DATA SUPPLIED: Begin

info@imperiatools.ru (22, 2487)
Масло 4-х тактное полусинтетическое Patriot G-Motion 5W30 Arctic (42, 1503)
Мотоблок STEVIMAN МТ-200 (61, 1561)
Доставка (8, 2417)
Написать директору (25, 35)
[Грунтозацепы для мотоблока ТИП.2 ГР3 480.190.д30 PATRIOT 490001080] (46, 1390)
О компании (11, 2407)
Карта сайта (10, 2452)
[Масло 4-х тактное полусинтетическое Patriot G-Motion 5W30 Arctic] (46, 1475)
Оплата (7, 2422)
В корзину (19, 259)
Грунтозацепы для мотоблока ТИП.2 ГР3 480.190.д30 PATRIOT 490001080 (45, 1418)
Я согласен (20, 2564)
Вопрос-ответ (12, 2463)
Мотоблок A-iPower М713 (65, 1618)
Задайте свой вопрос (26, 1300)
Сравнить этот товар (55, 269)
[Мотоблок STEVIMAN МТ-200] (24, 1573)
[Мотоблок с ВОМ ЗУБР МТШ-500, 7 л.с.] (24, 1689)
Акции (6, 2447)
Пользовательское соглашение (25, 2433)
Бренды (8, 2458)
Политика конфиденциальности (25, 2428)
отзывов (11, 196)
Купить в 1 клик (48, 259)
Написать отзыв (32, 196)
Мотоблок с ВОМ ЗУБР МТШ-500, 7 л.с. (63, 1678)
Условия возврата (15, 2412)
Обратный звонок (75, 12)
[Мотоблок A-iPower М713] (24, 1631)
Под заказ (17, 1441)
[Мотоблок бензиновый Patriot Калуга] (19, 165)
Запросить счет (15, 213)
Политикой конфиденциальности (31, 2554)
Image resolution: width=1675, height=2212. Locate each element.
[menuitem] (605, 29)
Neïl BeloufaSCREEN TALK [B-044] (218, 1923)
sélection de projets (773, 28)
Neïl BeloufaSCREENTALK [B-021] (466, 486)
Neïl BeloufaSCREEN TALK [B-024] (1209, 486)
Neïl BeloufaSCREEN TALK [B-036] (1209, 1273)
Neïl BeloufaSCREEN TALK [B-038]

DATA SUPPLIED: End

_INSTRUCTIONS TO FOLLOW_.
Each record must appear again, word for word.

_ANSWER SPACE_.
info@imperiatools.ru (22, 2487)
Масло 4-х тактное полусинтетическое Patriot G-Motion 5W30 Arctic (42, 1503)
Мотоблок STEVIMAN МТ-200 (61, 1561)
Доставка (8, 2417)
Написать директору (25, 35)
[Грунтозацепы для мотоблока ТИП.2 ГР3 480.190.д30 PATRIOT 490001080] (46, 1390)
О компании (11, 2407)
Карта сайта (10, 2452)
[Масло 4-х тактное полусинтетическое Patriot G-Motion 5W30 Arctic] (46, 1475)
Оплата (7, 2422)
В корзину (19, 259)
Грунтозацепы для мотоблока ТИП.2 ГР3 480.190.д30 PATRIOT 490001080 (45, 1418)
Я согласен (20, 2564)
Вопрос-ответ (12, 2463)
Мотоблок A-iPower М713 (65, 1618)
Задайте свой вопрос (26, 1300)
Сравнить этот товар (55, 269)
[Мотоблок STEVIMAN МТ-200] (24, 1573)
[Мотоблок с ВОМ ЗУБР МТШ-500, 7 л.с.] (24, 1689)
Акции (6, 2447)
Пользовательское соглашение (25, 2433)
Бренды (8, 2458)
Политика конфиденциальности (25, 2428)
отзывов (11, 196)
Купить в 1 клик (48, 259)
Написать отзыв (32, 196)
Мотоблок с ВОМ ЗУБР МТШ-500, 7 л.с. (63, 1678)
Условия возврата (15, 2412)
Обратный звонок (75, 12)
[Мотоблок A-iPower М713] (24, 1631)
Под заказ (17, 1441)
[Мотоблок бензиновый Patriot Калуга] (19, 165)
Запросить счет (15, 213)
Политикой конфиденциальности (31, 2554)
Image resolution: width=1675, height=2212. Locate each element.
[menuitem] (605, 29)
Neïl BeloufaSCREEN TALK [B-044] (218, 1923)
sélection de projets (773, 28)
Neïl BeloufaSCREENTALK [B-021] (466, 486)
Neïl BeloufaSCREEN TALK [B-024] (1209, 486)
Neïl BeloufaSCREEN TALK [B-036] (1209, 1273)
Neïl BeloufaSCREEN TALK [B-038]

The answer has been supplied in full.